Amanda Basica
- Country (sports): United States
- Born: 20 June 1978 (age 46)
- Height: 5 ft 9 in (175 cm)
- Plays: Right-handed
- Prize money: $14,362

Singles
- Highest ranking: No. 442 (Feb 20, 1995)

Grand Slam singles results
- US Open: Q2 (1994)

Doubles
- Highest ranking: No. 776 (Sep 16, 1996)

= Amanda Basica =

American tennis player

Amanda Basica (born June 20, 1978) is an American former professional tennis player.

Basica, who grew up in Los Angeles County, won the USTA Girls’ 16 National Championships in 1992 and was a junior semi-finalist at the 1993 French Open, losing in three sets to Martina Hingis.
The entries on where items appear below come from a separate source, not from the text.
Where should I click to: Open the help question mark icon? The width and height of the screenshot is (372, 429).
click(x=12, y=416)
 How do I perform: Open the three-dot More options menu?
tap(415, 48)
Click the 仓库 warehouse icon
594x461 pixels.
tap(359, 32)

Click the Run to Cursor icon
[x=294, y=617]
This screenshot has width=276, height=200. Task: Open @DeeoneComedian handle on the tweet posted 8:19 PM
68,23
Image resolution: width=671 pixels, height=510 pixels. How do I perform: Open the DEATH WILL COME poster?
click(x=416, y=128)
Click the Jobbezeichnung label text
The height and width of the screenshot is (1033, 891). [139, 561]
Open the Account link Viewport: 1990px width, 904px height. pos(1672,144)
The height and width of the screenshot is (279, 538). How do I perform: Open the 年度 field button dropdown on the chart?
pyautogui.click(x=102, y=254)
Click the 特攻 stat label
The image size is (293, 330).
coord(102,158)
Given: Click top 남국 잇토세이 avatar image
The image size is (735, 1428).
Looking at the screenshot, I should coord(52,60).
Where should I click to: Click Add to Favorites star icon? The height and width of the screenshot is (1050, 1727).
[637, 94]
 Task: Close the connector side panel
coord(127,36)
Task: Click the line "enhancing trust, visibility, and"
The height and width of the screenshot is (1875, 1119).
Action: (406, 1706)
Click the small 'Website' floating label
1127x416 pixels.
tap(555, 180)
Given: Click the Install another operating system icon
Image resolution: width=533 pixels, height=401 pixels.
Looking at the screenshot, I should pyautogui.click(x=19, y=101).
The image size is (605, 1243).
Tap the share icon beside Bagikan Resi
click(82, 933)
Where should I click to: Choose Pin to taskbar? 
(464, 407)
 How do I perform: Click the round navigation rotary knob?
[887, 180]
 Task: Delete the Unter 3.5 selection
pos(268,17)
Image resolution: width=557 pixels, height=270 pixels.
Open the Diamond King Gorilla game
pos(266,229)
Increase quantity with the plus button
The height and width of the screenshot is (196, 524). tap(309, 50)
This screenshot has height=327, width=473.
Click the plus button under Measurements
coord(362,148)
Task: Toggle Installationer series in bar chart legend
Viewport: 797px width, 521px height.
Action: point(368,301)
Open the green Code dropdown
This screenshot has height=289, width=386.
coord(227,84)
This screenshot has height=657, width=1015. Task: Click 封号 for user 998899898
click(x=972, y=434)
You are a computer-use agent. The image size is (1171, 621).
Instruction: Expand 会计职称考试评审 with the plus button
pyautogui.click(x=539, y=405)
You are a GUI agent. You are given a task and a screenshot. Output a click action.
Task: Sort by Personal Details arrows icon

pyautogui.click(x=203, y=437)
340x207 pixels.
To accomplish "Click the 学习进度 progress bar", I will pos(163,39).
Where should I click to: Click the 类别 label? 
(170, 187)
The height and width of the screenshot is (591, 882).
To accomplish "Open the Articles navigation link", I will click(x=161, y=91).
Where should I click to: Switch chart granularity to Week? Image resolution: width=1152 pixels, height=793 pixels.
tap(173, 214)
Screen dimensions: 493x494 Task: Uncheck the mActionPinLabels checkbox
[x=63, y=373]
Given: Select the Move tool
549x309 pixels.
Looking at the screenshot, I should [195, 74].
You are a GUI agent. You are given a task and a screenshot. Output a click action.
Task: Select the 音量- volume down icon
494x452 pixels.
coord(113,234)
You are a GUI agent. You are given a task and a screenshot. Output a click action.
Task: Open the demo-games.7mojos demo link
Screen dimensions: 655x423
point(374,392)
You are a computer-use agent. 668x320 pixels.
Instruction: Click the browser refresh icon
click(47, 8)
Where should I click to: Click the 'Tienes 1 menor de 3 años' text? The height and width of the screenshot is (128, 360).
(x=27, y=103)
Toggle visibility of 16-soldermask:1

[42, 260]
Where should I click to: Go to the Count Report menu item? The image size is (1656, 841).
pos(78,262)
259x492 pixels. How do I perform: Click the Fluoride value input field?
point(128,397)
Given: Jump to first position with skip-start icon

She was ranked by the ITF as the world's 10th ranked junior at the end of 1994 and won the 1995 Easter Bowl 18s title.

On the professional tour, Basica reached a best world ranking of 442. She made WTA Tour main draw appearances in 1993 as a singles wildcard at Stratton Mountain and Oakland. In qualifying at the 1997 Acura Classic she lost to Serena Williams, which was the future world number one's first match win at WTA Tour level.

Basica was an All-American tennis player for both the Florida Gators and UCLA Bruins.